Since Fosun International bought Wolves back in July 2016 for £45m, they have bought no fewer than nine players represented by either Mendes or his Gestifute agency, for over a staggering €50m, with a significant amount spent during the 2016-17 and 17-18 seasons in the Championship. In simple terms, Mendes helped Fosun International identify Wolves as a suitable club to purchase, and since said purchase he has entered in to a business partnership with Fosun, and since then, over €50m-worth of players represented by his management agency have been bought by Wolves. He does not own the players, he merely represents them, but the sheer volume of his clients bought by Wolves, and his involvement with the club does seem somewhat unethical, and if not unethical, definitely unhealthy.
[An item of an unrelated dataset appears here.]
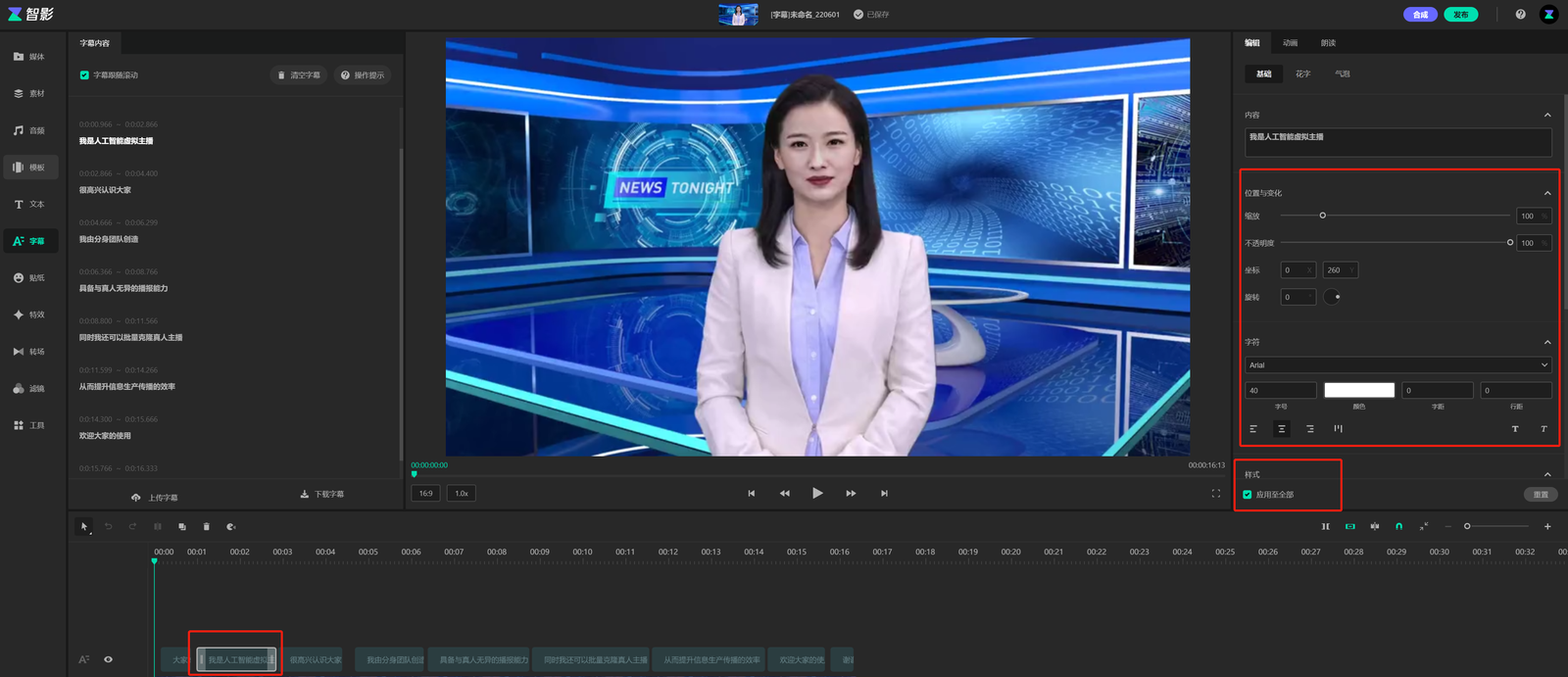Click the fullscreen icon below the preview
Image resolution: width=1568 pixels, height=677 pixels.
click(1215, 494)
The first place Wolves will go when looking for a new signing will be Mendes – if he doesn’t have a financial stake in the club, something where decisions on player transfers affecting performance and results could affect profit and loss to him – it is a very risky and trusting venture from Fosun International. One has to expect that the “business partnership” between Mendes and Fosun is dependant on the provision of the quality of the players, not the quantity of players.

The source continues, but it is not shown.